**Given exercise**
Retype the rows below word for word, leaving out the pictures.
* * * * * * *
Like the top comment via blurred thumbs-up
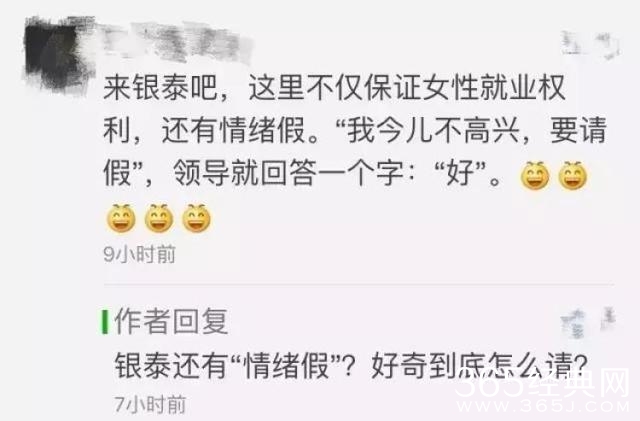point(590,44)
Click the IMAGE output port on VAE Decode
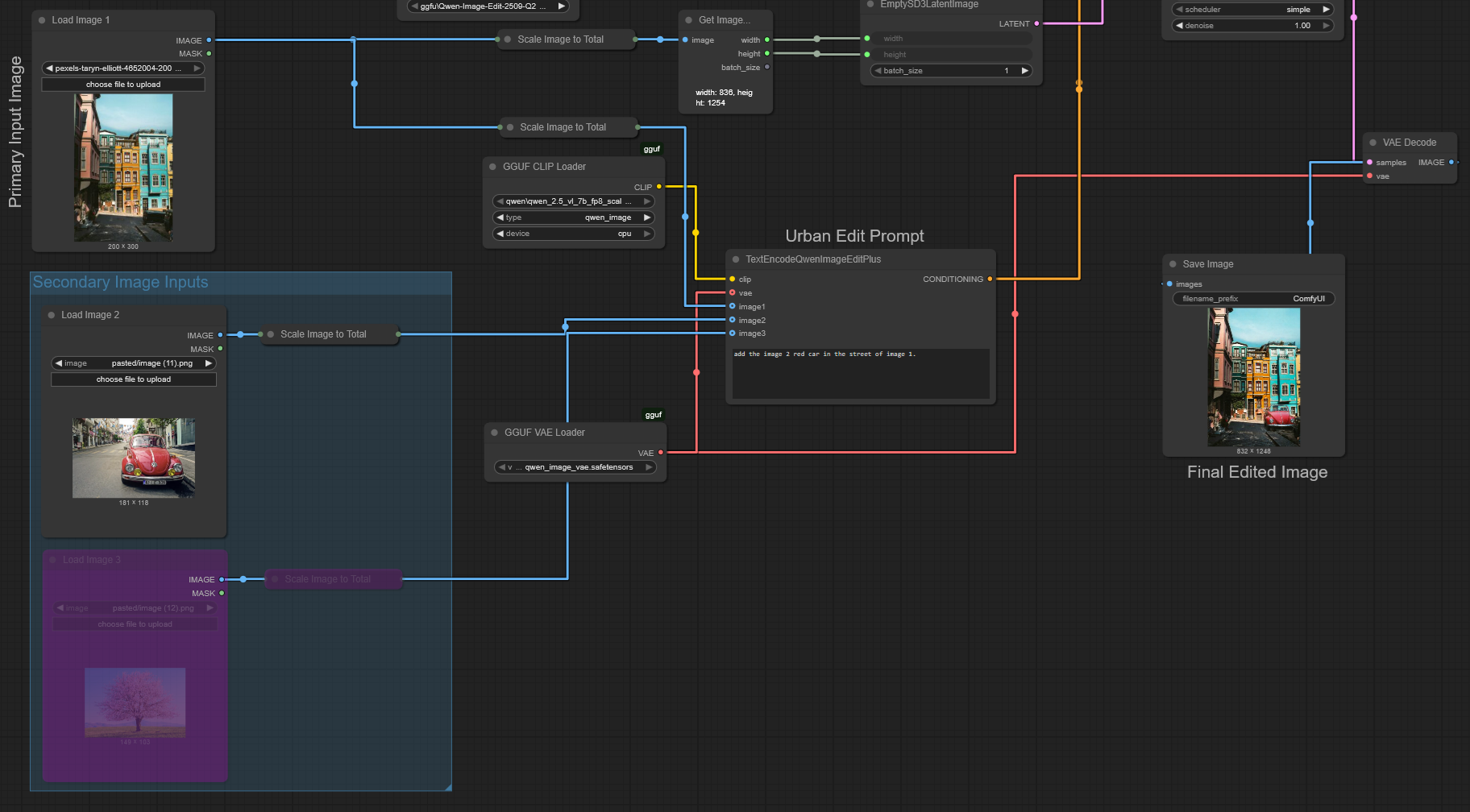The width and height of the screenshot is (1470, 812). [x=1451, y=163]
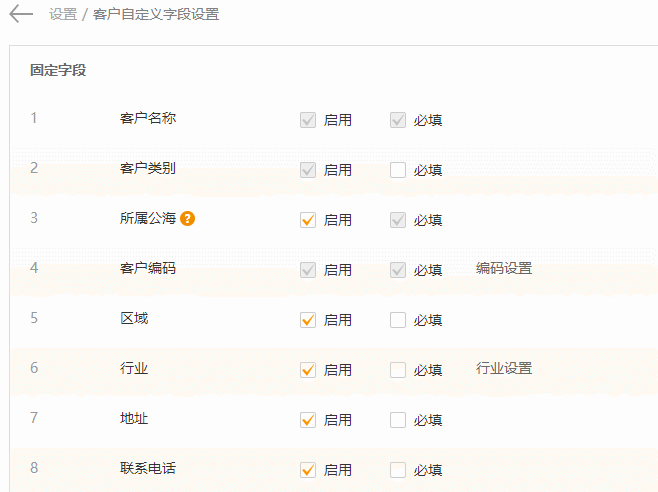Click the back arrow icon
Image resolution: width=658 pixels, height=492 pixels.
click(21, 14)
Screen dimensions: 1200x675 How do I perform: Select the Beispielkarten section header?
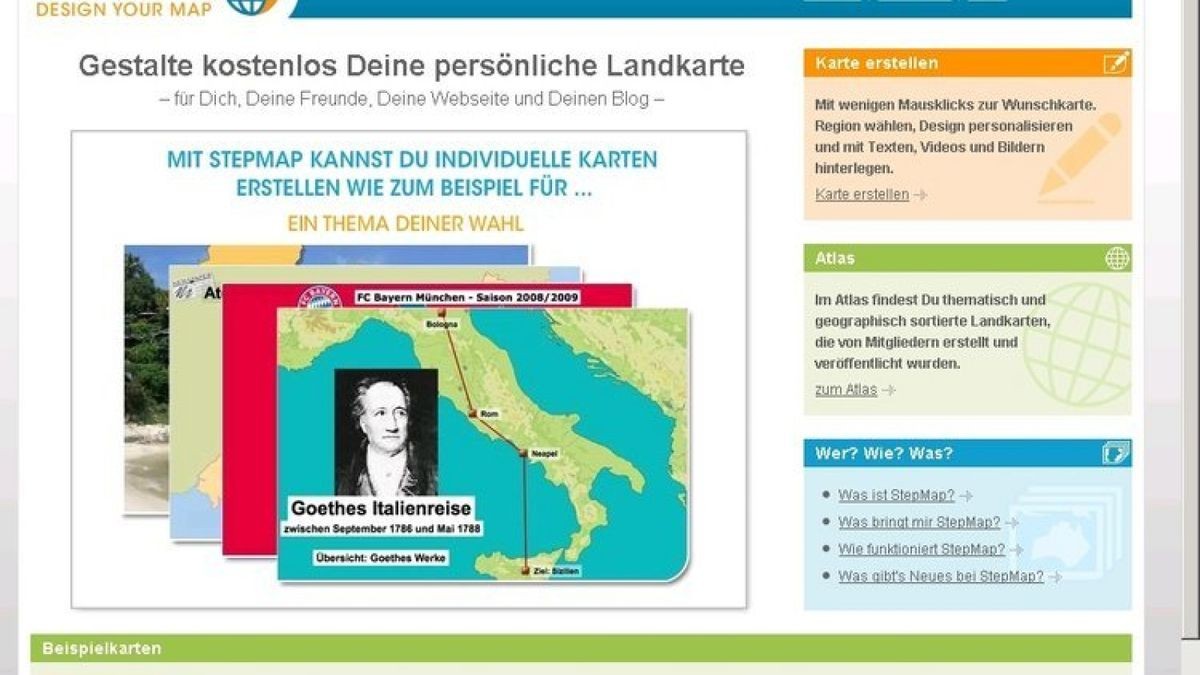point(101,648)
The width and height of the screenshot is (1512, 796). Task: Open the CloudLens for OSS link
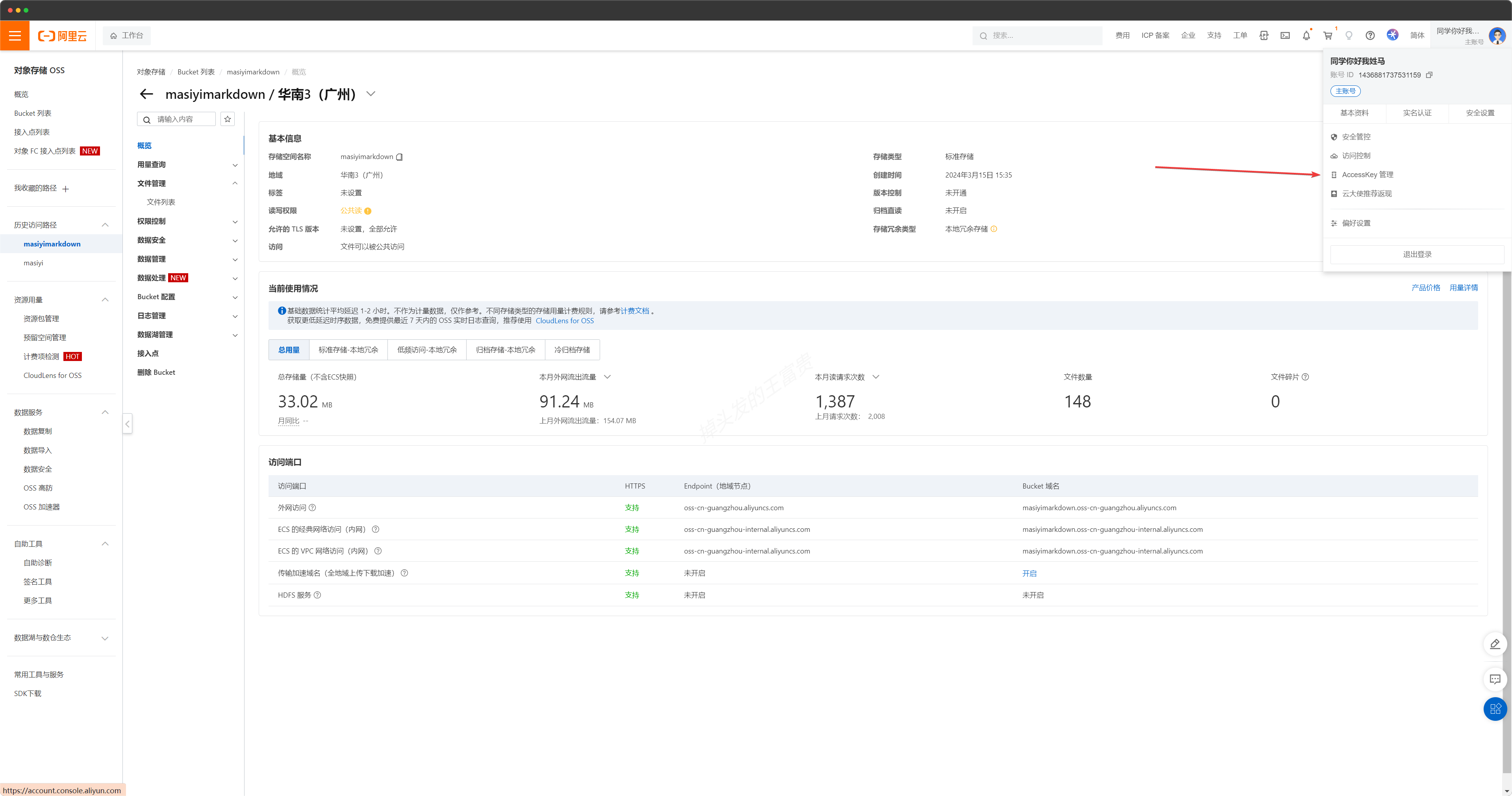click(x=564, y=320)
* * * * * * *
**Final result**
Like the top comment via blurred thumbs-up
point(590,44)
Click the IMAGE output port on VAE Decode
The width and height of the screenshot is (1470, 812). [x=1451, y=163]
Click the back arrow icon
Image resolution: width=658 pixels, height=492 pixels.
click(21, 14)
Screen dimensions: 1200x675 How do I perform: Select the Beispielkarten section header?
point(101,648)
The width and height of the screenshot is (1512, 796). Task: Open the CloudLens for OSS link
click(x=564, y=320)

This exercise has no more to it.